YOUR GOAL
Using the records below, repeat exactly the lines from the one holding "SonS Europe (1344, 38)" through the one holding "Tendencias 2022 (129, 775)", both ends included, and no others.

^^^^^^^^

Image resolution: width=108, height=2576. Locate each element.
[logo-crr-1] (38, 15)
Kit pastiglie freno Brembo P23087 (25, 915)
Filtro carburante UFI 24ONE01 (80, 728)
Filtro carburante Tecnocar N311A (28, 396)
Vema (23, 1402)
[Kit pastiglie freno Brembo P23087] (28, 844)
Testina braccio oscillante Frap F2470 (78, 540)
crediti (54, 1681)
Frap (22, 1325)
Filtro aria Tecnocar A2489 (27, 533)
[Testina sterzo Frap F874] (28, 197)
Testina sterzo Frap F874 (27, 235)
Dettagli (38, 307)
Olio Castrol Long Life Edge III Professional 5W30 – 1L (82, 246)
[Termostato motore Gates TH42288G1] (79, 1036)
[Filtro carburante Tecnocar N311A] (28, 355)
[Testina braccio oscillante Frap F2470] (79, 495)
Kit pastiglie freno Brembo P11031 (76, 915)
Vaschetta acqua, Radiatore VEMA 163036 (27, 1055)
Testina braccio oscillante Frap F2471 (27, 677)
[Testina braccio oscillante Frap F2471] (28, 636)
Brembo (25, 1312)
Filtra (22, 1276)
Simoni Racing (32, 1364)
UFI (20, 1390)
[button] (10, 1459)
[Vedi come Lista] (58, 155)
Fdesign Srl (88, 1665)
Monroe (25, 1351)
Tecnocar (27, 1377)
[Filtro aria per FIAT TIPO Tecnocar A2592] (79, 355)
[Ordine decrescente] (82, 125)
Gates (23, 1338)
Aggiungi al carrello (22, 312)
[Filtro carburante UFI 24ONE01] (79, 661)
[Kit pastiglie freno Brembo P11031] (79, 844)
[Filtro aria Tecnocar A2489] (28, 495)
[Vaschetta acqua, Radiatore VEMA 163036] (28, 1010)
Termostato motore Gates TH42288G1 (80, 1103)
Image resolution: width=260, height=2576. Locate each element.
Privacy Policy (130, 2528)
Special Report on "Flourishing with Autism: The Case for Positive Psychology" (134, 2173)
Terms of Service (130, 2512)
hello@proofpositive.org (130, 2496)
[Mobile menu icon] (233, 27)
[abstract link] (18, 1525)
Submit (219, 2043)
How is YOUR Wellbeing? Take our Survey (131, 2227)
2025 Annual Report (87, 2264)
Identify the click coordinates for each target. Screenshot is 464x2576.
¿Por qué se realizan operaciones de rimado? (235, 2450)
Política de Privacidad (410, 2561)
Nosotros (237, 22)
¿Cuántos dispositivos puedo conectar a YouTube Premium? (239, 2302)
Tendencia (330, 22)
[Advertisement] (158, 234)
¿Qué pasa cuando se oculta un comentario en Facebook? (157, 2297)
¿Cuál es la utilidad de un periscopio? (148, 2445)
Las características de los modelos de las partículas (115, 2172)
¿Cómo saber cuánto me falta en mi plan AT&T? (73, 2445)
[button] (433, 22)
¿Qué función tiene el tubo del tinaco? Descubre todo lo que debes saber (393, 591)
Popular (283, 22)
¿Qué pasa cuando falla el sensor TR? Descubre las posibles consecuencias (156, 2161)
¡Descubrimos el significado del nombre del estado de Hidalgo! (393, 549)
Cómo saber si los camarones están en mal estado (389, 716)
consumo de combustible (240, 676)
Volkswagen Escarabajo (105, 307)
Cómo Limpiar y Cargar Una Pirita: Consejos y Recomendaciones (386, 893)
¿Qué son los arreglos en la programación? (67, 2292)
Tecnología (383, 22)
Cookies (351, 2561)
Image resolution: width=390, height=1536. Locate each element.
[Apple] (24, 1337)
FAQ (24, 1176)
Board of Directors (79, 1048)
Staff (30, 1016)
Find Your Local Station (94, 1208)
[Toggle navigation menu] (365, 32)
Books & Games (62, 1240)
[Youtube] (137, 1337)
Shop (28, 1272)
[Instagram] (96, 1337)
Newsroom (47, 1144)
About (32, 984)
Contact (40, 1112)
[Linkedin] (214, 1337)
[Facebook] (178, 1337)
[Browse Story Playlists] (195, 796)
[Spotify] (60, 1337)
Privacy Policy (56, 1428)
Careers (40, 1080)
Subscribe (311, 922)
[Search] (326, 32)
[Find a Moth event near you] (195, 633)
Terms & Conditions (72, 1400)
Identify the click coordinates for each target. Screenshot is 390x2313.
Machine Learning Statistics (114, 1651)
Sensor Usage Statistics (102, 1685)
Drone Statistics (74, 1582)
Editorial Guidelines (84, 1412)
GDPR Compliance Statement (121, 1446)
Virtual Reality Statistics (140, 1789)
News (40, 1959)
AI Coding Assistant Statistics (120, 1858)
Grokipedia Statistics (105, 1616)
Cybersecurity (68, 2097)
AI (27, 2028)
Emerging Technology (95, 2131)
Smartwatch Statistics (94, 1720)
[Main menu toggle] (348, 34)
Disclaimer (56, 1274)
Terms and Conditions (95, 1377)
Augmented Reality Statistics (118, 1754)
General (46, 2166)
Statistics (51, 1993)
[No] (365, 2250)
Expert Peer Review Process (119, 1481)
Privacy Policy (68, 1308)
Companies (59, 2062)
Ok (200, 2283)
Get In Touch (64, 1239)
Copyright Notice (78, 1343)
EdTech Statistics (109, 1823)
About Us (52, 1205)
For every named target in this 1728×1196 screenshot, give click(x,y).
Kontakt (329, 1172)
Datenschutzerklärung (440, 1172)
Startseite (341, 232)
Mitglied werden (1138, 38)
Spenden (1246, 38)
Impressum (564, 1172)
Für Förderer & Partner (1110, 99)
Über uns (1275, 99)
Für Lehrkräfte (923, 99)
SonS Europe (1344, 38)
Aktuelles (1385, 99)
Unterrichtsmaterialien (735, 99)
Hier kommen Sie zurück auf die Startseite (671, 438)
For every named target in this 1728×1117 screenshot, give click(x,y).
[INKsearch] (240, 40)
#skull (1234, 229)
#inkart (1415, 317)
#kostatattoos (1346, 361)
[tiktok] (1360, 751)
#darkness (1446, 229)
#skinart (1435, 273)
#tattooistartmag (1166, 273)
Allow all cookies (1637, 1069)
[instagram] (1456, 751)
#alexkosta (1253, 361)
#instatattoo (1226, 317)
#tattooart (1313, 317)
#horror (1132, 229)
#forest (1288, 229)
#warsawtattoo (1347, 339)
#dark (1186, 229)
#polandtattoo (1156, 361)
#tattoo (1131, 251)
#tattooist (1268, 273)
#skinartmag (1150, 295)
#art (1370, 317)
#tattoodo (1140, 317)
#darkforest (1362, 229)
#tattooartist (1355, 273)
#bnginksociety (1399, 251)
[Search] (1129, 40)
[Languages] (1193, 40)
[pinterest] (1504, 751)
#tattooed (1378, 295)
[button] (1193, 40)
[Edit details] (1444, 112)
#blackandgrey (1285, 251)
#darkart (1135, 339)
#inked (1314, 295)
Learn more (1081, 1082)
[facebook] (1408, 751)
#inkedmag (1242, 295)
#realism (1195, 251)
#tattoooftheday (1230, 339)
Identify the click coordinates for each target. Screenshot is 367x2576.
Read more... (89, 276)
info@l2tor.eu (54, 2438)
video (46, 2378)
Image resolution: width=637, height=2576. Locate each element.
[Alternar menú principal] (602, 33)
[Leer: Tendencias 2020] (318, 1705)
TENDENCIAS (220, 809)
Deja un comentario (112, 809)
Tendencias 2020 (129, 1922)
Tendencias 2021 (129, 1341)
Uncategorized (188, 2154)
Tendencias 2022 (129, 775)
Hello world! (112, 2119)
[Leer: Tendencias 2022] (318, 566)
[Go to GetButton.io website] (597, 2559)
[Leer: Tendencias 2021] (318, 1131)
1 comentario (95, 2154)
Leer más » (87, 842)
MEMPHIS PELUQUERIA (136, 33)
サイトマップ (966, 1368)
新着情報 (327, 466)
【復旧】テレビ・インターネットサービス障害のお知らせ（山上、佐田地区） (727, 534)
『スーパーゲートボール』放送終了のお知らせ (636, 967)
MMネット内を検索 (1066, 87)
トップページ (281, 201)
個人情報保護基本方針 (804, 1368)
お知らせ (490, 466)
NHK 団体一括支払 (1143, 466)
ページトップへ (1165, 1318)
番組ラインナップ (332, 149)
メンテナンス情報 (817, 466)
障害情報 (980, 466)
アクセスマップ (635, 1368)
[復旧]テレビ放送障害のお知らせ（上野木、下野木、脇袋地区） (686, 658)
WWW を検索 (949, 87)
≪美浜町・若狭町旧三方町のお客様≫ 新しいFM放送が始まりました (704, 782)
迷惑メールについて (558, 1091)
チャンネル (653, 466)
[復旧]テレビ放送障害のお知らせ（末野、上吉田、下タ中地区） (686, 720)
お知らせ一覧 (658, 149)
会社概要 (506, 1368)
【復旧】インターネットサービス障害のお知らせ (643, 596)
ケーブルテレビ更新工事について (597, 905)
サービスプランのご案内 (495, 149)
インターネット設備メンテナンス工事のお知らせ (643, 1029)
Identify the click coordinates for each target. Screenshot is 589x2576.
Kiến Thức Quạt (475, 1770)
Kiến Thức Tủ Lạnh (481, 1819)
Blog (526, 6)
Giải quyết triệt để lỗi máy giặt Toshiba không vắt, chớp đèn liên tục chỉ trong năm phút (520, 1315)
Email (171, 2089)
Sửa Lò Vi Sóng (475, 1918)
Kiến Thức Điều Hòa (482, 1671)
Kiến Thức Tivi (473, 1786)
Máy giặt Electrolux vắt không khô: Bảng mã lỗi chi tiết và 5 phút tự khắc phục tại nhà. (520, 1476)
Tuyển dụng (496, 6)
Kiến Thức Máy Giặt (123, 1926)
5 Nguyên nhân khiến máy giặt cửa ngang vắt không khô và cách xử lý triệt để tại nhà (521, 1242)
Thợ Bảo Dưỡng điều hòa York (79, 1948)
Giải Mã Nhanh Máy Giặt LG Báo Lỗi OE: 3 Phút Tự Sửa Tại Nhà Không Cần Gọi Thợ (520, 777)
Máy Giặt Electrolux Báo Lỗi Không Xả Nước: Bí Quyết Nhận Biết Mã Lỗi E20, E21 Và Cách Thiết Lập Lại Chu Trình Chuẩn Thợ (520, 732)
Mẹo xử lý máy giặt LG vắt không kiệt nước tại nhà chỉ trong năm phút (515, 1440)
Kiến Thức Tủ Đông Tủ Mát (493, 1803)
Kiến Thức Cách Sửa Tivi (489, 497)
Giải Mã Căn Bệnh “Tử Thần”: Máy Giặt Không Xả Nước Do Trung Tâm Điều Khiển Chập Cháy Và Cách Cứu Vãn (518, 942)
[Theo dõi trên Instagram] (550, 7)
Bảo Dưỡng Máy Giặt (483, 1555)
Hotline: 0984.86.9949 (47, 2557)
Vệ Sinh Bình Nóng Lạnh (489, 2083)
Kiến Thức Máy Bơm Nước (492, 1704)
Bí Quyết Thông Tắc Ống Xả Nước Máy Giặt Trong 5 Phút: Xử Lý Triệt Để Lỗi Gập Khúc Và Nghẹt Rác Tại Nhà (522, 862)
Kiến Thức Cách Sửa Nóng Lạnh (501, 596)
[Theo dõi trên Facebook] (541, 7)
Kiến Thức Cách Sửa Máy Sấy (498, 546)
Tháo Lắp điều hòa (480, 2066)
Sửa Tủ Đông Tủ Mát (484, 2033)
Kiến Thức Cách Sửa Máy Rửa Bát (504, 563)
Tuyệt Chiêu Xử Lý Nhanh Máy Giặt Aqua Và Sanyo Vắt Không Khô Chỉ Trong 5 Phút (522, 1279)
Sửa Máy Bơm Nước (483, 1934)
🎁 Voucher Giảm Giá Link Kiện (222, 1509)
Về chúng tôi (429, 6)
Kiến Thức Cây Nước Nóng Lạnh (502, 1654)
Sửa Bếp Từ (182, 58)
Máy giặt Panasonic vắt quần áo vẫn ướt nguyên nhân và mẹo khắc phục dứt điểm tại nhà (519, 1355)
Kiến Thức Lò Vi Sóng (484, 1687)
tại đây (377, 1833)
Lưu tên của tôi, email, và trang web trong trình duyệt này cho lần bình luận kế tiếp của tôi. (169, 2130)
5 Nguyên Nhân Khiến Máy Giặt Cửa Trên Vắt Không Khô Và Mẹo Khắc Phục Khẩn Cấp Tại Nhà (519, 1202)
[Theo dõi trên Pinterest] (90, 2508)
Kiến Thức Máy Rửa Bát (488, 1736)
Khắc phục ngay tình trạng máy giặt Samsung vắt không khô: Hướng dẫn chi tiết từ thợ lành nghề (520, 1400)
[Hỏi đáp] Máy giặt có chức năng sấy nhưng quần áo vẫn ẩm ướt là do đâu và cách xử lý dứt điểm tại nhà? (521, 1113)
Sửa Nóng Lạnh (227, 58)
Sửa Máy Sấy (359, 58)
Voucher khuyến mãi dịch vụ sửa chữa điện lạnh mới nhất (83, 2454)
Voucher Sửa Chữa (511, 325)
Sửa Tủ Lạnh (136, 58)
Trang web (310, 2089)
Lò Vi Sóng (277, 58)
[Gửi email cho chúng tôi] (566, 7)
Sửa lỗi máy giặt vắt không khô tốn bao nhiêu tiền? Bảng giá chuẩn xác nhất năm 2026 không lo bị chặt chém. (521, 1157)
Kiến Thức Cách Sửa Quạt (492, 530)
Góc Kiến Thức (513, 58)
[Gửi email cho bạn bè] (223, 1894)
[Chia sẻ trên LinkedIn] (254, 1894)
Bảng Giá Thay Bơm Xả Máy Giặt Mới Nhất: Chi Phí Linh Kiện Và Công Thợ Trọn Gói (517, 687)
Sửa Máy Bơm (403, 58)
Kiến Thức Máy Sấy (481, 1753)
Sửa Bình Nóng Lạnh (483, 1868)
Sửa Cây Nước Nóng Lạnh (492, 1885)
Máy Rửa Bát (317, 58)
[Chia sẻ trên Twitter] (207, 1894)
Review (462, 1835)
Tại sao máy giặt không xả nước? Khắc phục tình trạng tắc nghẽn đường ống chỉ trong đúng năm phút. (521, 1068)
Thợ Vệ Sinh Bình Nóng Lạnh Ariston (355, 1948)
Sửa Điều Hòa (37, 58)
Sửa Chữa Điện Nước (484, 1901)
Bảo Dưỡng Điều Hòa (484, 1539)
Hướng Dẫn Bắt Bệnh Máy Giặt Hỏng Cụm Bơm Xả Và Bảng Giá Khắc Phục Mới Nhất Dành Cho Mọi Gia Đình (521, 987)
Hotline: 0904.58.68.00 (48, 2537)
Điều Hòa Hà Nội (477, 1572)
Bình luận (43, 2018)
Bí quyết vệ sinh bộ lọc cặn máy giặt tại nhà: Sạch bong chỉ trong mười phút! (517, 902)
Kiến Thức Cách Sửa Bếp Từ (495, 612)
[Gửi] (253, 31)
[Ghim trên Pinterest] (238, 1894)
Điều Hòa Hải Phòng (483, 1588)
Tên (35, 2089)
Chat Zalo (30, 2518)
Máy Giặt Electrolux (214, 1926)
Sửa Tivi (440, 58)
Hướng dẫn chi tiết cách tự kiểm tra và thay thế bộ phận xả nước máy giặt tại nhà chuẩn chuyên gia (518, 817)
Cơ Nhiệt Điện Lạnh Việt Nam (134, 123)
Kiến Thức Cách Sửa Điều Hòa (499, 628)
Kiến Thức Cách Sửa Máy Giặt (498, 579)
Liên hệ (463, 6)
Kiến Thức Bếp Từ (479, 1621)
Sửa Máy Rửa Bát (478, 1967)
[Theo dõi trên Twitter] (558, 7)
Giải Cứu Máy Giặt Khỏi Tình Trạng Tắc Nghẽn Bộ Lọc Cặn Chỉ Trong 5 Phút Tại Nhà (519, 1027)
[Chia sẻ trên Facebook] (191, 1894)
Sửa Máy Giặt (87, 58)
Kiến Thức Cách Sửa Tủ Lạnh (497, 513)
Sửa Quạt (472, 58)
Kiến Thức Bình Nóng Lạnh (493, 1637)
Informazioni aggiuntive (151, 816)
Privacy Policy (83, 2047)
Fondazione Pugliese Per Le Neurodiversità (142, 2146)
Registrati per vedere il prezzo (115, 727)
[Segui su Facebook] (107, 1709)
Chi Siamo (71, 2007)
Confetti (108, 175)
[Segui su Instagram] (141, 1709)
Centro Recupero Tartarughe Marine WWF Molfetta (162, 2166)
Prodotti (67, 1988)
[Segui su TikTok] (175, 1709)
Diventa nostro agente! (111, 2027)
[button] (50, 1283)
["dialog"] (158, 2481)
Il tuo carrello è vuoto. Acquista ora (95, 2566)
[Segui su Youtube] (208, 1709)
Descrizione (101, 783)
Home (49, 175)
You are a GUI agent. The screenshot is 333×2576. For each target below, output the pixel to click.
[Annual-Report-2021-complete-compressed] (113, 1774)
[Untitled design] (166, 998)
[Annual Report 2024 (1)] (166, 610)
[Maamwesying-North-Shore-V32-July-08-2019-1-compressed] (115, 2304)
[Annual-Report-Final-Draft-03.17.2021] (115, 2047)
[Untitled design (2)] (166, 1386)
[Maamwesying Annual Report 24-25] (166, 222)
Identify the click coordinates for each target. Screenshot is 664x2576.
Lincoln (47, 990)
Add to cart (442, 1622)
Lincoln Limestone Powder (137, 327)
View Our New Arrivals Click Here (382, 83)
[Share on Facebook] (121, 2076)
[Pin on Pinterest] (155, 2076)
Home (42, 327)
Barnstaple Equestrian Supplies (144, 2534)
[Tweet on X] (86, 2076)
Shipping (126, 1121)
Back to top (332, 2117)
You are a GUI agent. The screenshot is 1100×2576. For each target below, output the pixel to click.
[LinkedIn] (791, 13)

^^^^^^^^

OUTPUT
SonS Europe (1344, 38)
Aktuelles (1385, 99)
Unterrichtsmaterialien (735, 99)
Hier kommen Sie zurück auf die Startseite (671, 438)
For every named target in this 1728×1117 screenshot, give click(x,y).
[INKsearch] (240, 40)
#skull (1234, 229)
#inkart (1415, 317)
#kostatattoos (1346, 361)
[tiktok] (1360, 751)
#darkness (1446, 229)
#skinart (1435, 273)
#tattooistartmag (1166, 273)
Allow all cookies (1637, 1069)
[instagram] (1456, 751)
#alexkosta (1253, 361)
#instatattoo (1226, 317)
#tattooart (1313, 317)
#horror (1132, 229)
#forest (1288, 229)
#warsawtattoo (1347, 339)
#dark (1186, 229)
#polandtattoo (1156, 361)
#tattoo (1131, 251)
#tattooist (1268, 273)
#skinartmag (1150, 295)
#art (1370, 317)
#tattoodo (1140, 317)
#darkforest (1362, 229)
#tattooartist (1355, 273)
#bnginksociety (1399, 251)
[Search] (1129, 40)
[Languages] (1193, 40)
[pinterest] (1504, 751)
#tattooed (1378, 295)
[button] (1193, 40)
[Edit details] (1444, 112)
#blackandgrey (1285, 251)
#darkart (1135, 339)
#inked (1314, 295)
Learn more (1081, 1082)
[facebook] (1408, 751)
#inkedmag (1242, 295)
#realism (1195, 251)
#tattoooftheday (1230, 339)
Identify the click coordinates for each target. Screenshot is 367x2576.
Read more... (89, 276)
info@l2tor.eu (54, 2438)
video (46, 2378)
Image resolution: width=637, height=2576. Locate each element.
[Alternar menú principal] (602, 33)
[Leer: Tendencias 2020] (318, 1705)
TENDENCIAS (220, 809)
Deja un comentario (112, 809)
Tendencias 2020 (129, 1922)
Tendencias 2021 (129, 1341)
Uncategorized (188, 2154)
Tendencias 2022 (129, 775)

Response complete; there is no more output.